Gödel also furnished a proof of God’s existence, one in a long line of similar proofs going back to the ancient Greeks but especially to the scholastics like Anselm. The problem with almost all of these proofs is the same: you have to accept the premises as true, or the proof fails (often I believe they fail anyway, but that doesn’t matter here). The point is that Gödel’s logic may have been air-tight given his premises about poisoned food, but nobody else believes anybody was trying to poison him. He reasoned himself to death.
The point about believing experts on faith isn’t to equate belief in god with belief in subatomic particles, but rather to illustrate that we too frequently fail to realize how much we take on faith. Radical skepticism would likely kill us, as we’d spend time wondering whether if we were justified in believing that there really was a car coming towards us.
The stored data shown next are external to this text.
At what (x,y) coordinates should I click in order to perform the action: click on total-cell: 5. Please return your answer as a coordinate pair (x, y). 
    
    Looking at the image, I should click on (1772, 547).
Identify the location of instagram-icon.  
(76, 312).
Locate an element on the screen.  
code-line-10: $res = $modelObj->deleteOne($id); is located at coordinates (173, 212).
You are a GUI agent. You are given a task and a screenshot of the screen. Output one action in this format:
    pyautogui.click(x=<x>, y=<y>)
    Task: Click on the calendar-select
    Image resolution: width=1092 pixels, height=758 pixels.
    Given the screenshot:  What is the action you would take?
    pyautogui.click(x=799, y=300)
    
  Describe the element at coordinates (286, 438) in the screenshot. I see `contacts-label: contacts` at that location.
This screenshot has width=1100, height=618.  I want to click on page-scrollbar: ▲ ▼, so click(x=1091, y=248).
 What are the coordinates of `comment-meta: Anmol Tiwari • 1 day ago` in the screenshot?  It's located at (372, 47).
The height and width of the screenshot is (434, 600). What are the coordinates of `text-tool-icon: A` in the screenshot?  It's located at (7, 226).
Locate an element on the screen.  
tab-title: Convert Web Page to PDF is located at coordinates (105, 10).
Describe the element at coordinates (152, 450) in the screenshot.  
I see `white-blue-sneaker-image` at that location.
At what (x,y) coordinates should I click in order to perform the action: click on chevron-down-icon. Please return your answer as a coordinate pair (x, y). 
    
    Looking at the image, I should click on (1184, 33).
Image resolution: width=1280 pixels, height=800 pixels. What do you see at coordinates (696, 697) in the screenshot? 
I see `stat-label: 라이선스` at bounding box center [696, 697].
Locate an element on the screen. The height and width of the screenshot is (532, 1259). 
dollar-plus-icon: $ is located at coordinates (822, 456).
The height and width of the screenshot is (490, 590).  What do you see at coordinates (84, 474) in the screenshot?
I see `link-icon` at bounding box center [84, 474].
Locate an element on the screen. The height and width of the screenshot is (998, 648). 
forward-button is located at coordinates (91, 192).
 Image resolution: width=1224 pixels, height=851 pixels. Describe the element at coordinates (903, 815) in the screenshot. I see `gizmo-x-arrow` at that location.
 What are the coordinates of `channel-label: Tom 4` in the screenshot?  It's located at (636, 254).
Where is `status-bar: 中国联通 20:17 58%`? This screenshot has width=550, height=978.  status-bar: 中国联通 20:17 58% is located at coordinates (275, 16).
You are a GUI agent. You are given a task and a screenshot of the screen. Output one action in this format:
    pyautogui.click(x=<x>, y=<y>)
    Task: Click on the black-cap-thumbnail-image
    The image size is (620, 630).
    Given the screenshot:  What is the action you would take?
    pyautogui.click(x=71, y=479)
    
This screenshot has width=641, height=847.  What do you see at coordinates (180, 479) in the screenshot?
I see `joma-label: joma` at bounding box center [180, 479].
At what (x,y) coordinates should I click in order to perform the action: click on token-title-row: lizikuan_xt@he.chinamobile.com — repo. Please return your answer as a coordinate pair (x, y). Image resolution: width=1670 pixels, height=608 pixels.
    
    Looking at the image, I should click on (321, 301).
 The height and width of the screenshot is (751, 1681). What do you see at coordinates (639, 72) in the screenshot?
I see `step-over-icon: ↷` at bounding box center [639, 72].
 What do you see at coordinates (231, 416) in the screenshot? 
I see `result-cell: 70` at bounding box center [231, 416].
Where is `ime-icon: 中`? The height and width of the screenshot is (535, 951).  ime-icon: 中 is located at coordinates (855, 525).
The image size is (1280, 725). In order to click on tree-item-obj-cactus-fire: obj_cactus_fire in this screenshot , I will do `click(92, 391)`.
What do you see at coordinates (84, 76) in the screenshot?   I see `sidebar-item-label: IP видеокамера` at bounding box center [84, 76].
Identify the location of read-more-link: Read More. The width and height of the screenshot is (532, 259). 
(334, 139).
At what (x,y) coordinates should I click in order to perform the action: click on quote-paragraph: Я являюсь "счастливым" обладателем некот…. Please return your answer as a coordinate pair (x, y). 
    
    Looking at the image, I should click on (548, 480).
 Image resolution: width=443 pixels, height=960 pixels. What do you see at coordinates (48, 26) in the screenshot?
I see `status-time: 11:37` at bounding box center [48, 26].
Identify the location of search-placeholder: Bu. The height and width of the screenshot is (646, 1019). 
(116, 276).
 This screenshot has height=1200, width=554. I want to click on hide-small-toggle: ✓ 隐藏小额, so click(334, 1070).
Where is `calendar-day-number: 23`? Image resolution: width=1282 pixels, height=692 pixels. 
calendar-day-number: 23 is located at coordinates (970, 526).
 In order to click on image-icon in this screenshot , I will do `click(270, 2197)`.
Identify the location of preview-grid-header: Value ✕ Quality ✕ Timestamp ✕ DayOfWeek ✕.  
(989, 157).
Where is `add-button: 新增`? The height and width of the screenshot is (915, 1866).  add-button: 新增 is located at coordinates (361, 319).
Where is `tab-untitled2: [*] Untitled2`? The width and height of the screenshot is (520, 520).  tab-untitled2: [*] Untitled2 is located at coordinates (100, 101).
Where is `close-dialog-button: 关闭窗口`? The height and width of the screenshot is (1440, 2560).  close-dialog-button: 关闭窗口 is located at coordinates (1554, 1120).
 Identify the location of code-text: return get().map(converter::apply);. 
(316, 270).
Our epistemologies, or beliefs about the world, are formulated largely on relationships between beliefs, such as the belief that I can trust the IPCC to tell me about climate change but can’t trust the Bible or the Pope to inform me about “God”.
The point about Gödel highlights another component of epistemic justification. Gödel’s conclusion may have been valid, but he had no good evidence to believe his premises. This, of course, raises the question of what “good evidence” is or when and why one is or isn’t epistemically justified in some claim.
Dogma isn’t found only in religion, critical reasoning is only as good as the premises you start with, and the evidence for these premises is only evidence if it justifies them but such justification is already intertwined with what we believe. Hence a continuum, not some strict division (nor is the continuum one of “rational, logical, and sane” at one end and “religious” at the other; I know two people who think the idea of God is nuts but believe that dinosaurs never existed).